More patients in the sitimagene ceradenovec group had one or more treatment-related adverse events of any grade (71% vs 41%), treatment-related severe adverse events (23% vs 3%), treatment-related adverse events of grade 3 or higher (43% vs 9%), and serious adverse events (60% vs 43%). The most common grade 3 or 4 adverse events were hemiparesis (6.5% vs 2.4%) and aphasia (4.8% vs 1.6%).

Seizure was more common in the experimental group during days 5 to 19, but the overall incidence was similar in the two groups (31% and 35%). Overall, 87% of patients in the experimental group and 86% of patients in the control group experienced nervous system disorders, 53% and 44% had gastrointestinal disorders, and 41% and 34% had infections. Treatment was discontinued due to an adverse event in 2% of sitimagene ceradenovec patients.

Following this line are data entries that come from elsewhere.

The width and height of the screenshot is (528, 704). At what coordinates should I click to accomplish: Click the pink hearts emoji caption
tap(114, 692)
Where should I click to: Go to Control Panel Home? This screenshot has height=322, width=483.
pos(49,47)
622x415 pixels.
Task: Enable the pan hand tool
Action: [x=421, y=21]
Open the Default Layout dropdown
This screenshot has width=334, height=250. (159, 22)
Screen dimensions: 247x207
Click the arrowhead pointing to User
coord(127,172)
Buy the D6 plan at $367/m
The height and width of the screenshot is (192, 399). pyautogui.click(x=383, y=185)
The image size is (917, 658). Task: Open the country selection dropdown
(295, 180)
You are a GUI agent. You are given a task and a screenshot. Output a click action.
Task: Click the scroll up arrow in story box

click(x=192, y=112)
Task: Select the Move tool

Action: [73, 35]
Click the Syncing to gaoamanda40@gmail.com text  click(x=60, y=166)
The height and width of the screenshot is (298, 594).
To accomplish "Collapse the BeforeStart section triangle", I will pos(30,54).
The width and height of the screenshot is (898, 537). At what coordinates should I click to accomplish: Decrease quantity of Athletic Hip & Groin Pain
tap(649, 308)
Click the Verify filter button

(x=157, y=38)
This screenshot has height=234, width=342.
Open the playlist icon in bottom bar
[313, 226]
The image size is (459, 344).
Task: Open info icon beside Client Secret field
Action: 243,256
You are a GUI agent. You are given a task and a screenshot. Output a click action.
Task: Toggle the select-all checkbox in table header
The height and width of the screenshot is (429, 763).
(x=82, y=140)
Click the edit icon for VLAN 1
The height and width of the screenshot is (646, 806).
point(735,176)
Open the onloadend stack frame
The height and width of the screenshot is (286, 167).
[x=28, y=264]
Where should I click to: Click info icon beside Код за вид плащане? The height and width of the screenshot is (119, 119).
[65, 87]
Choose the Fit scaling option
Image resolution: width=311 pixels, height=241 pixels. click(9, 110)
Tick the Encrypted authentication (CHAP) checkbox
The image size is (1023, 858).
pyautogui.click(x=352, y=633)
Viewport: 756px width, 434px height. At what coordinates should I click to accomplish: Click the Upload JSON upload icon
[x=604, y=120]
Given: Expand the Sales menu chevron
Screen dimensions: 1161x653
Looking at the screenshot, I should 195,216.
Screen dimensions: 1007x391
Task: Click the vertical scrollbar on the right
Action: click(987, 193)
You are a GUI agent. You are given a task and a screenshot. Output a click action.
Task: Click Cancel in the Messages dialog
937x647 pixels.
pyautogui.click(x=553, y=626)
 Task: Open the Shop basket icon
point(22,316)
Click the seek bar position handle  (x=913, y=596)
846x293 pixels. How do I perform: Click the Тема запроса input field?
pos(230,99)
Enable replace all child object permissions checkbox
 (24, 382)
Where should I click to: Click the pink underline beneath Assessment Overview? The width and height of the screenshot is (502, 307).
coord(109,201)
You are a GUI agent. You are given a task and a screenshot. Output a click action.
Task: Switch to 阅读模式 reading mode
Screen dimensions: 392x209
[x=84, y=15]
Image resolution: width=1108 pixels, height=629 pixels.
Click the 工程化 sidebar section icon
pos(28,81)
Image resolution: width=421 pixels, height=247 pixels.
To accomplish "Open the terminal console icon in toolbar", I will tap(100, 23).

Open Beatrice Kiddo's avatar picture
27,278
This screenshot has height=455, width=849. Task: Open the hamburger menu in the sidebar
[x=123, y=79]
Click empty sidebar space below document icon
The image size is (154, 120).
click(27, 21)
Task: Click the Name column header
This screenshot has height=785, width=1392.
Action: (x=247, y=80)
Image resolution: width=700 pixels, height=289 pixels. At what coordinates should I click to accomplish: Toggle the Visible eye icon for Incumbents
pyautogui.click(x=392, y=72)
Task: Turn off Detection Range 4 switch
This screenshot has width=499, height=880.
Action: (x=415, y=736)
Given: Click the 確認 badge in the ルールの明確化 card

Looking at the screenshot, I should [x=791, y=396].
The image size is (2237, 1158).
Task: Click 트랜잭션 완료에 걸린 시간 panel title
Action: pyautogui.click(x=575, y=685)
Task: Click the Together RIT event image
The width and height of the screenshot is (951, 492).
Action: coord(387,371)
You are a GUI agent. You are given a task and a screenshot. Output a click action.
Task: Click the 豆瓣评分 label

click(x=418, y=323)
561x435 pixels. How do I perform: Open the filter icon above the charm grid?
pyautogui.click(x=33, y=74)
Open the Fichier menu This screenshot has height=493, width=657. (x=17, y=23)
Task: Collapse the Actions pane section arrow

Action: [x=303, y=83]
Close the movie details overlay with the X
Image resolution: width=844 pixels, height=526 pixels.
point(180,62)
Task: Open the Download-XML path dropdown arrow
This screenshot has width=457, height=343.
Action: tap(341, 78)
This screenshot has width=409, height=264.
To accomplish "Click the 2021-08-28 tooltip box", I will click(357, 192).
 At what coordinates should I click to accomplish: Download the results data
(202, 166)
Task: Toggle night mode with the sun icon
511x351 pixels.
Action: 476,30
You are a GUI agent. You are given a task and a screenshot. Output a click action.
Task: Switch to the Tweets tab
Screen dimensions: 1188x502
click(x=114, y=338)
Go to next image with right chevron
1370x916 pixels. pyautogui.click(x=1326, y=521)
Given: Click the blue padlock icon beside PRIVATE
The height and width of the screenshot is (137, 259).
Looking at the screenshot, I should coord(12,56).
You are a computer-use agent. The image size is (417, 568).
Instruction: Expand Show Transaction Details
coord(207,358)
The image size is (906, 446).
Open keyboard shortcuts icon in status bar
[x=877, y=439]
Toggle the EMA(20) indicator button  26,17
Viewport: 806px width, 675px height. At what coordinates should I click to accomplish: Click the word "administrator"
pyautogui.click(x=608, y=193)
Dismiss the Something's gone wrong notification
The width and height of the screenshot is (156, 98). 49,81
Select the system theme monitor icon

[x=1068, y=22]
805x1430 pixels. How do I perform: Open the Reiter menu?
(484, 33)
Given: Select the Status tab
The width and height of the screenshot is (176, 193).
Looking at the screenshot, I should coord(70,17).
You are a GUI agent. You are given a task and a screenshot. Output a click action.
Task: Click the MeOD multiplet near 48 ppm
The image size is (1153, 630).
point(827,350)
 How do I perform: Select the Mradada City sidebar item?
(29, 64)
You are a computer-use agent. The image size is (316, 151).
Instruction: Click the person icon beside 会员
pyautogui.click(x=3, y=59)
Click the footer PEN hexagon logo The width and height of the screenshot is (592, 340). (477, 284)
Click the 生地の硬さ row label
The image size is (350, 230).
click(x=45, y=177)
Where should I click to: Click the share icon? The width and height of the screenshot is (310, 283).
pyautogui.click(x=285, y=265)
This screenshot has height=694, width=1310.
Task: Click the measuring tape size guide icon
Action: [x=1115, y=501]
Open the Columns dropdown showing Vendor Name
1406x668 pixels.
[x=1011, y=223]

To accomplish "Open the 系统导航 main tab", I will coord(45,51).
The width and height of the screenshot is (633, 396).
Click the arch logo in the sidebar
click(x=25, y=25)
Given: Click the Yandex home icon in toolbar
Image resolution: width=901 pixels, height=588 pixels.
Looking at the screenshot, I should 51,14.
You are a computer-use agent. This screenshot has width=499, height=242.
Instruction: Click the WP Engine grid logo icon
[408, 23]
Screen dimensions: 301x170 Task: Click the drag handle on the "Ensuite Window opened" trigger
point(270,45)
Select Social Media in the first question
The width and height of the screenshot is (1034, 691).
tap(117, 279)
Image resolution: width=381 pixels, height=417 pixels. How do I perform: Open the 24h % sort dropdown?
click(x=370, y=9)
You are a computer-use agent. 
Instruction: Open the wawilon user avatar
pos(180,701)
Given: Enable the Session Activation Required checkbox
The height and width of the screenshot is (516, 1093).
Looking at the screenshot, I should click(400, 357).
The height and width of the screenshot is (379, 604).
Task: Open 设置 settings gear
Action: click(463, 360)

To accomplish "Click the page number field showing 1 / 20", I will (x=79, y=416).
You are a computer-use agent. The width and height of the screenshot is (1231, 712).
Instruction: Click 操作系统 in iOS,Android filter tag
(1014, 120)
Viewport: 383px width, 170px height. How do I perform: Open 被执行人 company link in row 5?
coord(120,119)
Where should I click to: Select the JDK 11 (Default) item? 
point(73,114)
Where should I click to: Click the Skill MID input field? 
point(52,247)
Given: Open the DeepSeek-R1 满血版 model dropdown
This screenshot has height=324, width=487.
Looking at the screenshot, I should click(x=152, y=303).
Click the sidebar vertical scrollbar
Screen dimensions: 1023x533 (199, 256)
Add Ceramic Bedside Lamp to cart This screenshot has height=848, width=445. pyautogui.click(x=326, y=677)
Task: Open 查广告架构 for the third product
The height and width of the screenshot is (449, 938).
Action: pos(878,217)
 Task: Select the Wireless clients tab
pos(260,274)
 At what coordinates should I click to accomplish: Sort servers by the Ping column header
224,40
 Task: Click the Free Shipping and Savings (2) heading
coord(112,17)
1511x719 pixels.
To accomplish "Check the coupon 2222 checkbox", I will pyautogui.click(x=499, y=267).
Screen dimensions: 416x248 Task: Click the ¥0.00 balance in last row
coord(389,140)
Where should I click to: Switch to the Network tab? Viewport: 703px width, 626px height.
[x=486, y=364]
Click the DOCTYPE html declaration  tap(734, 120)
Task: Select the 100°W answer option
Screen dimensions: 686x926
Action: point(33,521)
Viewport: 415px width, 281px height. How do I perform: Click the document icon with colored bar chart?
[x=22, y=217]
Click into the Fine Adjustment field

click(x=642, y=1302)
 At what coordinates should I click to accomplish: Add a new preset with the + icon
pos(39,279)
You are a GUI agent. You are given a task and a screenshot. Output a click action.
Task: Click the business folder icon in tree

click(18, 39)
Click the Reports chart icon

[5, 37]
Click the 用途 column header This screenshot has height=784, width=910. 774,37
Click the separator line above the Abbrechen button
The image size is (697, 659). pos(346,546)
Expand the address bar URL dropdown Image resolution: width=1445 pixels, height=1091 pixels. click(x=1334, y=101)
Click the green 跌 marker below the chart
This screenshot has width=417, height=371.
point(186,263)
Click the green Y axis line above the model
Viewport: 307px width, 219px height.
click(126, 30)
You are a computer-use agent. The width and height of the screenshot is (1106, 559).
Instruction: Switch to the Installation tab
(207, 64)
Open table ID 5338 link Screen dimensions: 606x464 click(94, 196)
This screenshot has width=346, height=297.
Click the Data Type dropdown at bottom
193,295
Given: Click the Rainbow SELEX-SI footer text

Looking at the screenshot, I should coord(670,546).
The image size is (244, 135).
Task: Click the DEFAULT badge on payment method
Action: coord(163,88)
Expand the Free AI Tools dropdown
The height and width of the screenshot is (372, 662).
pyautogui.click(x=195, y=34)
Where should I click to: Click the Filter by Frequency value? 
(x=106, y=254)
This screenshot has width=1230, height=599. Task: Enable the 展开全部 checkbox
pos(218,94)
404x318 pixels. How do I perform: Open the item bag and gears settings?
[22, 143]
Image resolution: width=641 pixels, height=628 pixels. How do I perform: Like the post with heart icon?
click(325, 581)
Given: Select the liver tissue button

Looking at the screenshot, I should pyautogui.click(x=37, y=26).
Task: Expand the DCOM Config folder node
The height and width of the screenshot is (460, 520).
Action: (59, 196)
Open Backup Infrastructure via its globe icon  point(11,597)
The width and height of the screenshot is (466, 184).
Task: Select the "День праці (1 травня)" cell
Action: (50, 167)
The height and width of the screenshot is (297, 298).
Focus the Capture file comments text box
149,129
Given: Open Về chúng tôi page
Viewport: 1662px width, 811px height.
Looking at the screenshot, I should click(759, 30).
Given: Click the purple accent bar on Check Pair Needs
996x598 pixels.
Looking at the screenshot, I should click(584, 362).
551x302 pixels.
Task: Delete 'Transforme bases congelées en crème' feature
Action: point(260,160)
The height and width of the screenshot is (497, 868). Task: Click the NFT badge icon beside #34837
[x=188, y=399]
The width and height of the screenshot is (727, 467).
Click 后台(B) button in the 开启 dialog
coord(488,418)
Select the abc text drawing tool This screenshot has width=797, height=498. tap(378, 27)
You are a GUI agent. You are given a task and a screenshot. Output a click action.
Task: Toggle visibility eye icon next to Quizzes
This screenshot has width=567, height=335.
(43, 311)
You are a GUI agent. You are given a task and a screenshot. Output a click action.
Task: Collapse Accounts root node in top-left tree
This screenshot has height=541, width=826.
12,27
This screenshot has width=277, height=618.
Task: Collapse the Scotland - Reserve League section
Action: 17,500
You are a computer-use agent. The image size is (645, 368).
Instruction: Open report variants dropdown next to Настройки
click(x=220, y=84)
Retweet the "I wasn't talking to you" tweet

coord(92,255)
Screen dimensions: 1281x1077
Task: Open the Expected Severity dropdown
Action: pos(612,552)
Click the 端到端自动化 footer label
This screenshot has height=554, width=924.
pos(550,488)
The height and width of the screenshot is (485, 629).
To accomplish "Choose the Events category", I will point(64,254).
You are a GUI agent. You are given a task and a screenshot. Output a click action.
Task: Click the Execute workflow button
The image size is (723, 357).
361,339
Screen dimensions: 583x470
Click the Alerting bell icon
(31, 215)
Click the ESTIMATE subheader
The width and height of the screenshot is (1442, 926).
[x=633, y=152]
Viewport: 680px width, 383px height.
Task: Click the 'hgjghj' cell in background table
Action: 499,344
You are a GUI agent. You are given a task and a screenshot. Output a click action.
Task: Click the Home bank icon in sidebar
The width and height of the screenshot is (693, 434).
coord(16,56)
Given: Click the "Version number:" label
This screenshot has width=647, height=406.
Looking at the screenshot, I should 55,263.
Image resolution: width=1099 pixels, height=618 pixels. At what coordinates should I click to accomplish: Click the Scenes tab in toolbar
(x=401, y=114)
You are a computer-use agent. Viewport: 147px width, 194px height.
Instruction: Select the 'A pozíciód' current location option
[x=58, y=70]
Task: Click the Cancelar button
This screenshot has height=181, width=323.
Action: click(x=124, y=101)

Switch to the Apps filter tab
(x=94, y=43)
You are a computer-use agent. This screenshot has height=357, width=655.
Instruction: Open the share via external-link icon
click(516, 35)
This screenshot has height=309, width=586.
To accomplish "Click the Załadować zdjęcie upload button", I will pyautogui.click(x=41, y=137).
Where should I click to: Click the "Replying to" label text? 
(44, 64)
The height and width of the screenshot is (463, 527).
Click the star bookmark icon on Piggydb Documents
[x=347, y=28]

The investigators concluded, “Our findings suggest that use of sitimagene ceradenovec and ganciclovir after resection can increase time to death or reintervention in patients with newly diagnosed supratentorial glioblastoma multiforme, although the intervention did not improve overall survival. Locally delivered gene therapy for glioblastoma should be further developed, especially for patients who are unlikely to respond to standard chemotherapy.” ■

Disclosure: Dr. Westphal reported no potential conflicts of interest.

Reference

1. Westphal M, Ylä-Herttuala S, Martin J, et al: Adenovirus-mediated gene therapy with sitimagene ceradenovec followed by intravenous ganciclovir for patients with operable high-grade glioma (ASPECT): A randomised, open-label, phase 3 trial. Lancet Oncol 14:823-833, 2013.